Il compulse les archives, prend des notes, se réserve de temps à autre une balade sur la colline de l’antenne-relais où il lui arrive de surprendre, sous forme de nuages, quelques figures de géants en apesanteur. Rien de ce qui touche à la vie et à la mort de ces colosses, dont la taille moyenne est d’environ huit mètres, ne le laisse indifférent. Il sait qu’ils se déplacent plutôt à pied. Trouver un cheval à leur taille est impossible. L’un d’eux, tentant un jour de chevaucher, en avait d’ailleurs cassé un en deux. Seuls l’éléphant ou la girafe peuvent supporter leur extraordinaire carrure. Les géants s’habillent de ferraille et pèsent souvent très lourds. Ils mangent abondamment. Il ne fait pas bon être buffle et croiser leur chemin. L’animal sera massacré et dévoré illico. De lui, il ne restera rien. Les sabots et la peau seront ingurgités tout comme les os. Les géants détestent le gâchis. Il arrive pourtant qu’ils se battent entre eux en pratiquant le lancer de rôti, la biche cuite au feu de bois leur servant inopinément d'arme. Il y a des géants philosophes, des géants neurasthéniques, des géants mafieux ou encore des géants adeptes du sport.

« Le sport préféré de certains géants est le jet de pierres sur les édifices religieux.
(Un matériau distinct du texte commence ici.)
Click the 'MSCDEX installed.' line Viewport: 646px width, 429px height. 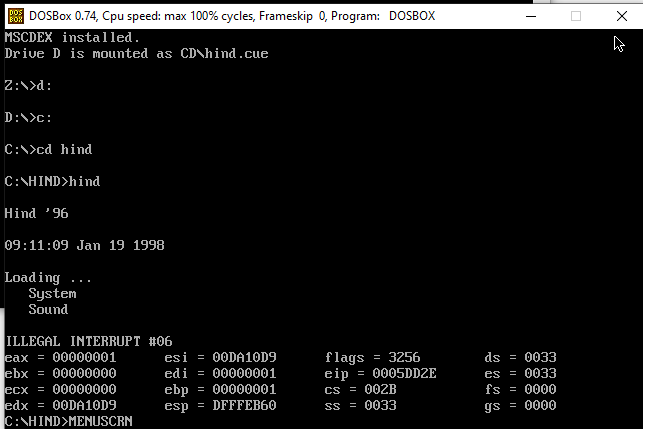click(72, 37)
Juchés sur les collines à proximité des églises et des abbayes, ils ne regardent pas si elles tombent sur l’abbé ou sur un moine plongé dans ses prières. »

Ses connaissances, le narrateur les doit à ses lectures. Il s’est plongé dans les poèmes épiques. Il a longuement suivi Pulci (1432-1484), l’auteur (admiré par Rabelais) de l’épopée burlesque de Morgant le géant, qui fut l’écuyer de Roland le preux jusqu’à sa mort à Ronceveaux en 778. Il a bien sûr également lu le Roland amoureux de Boiardo (1441-1494) et le Roland furieux de l’Arioste (1474-1533), s’est délecté des aventures des chevaliers d’Arthur réunis autour de La Table ronde et a dévoré bien d’autres ouvrages.
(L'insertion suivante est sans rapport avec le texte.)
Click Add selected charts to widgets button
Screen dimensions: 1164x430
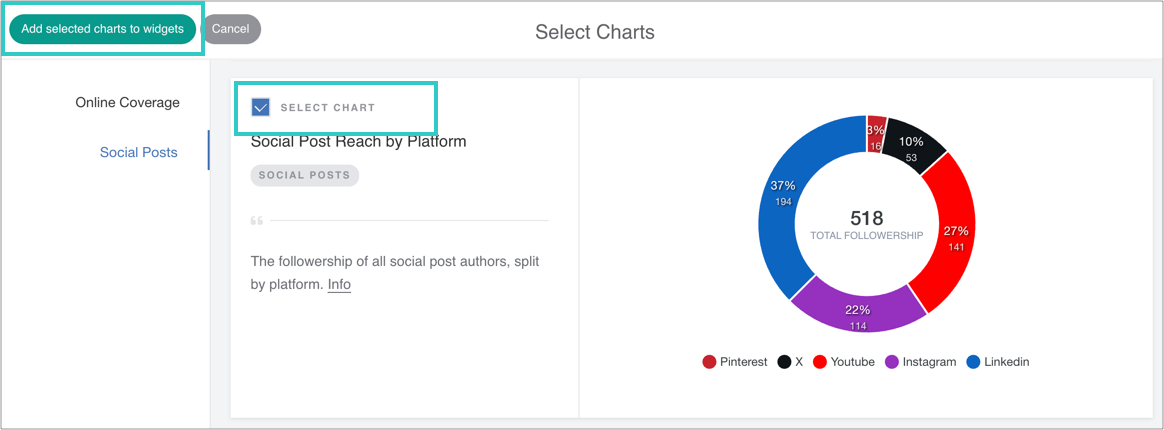click(x=102, y=29)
« J’ai lu Renaud de Montauban, ample, instructif et complet, dépeignant Renaud comme un révolté impénitent, et Charlemagne un roi colérique et malade du foie gouverné par ses épanchements de bile au lieu de chercher la paix et à accroître son empire. »

Bayard, le cheval de Renaud, galope dans quelques unes de ces pages. Il appartient aux personnages légendaires issus de la littérature médiévale qui ont, si l’on en croit celui qui s’exprime ici, réellement existé. Il pense à peu près la même chose des extraterrestres et n’a qu’un souhait : que tous ceux qui courtisent celle qu’il n’a jamais cessé d’aimer – et à qui il dédie son livre – soient rapidement enlevés de terre afin de devenir, là-haut, sujets d’étude pour scientifiques interplanétaires.

Avec Les Géants, Ermanno Cavazzoni (qui a déjà publié Les Idiots et Les Écrivains inutiles chez Attila) rend un bel hommage au roman de chevalerie et à ses initiateurs qui ont fondé la littérature européenne. Il le fait en mêlant érudition et sens appuyé du burlesque, en revisitant les légendes et en multipliant des galeries de portraits qui font tomber de leur piédestal nombre de héros.
« La traque impitoyable dont ont été victimes les géants peut expliquer leur extinction ; mais selon moi, ça vient surtout de leur système reproductif mal ajusté et de leur activité sexuelle inadéquate. »

Ermanno Cavazzoni : Les Géants, traduit de l’italien par Monique Bacelli, Le Nouvel Attila.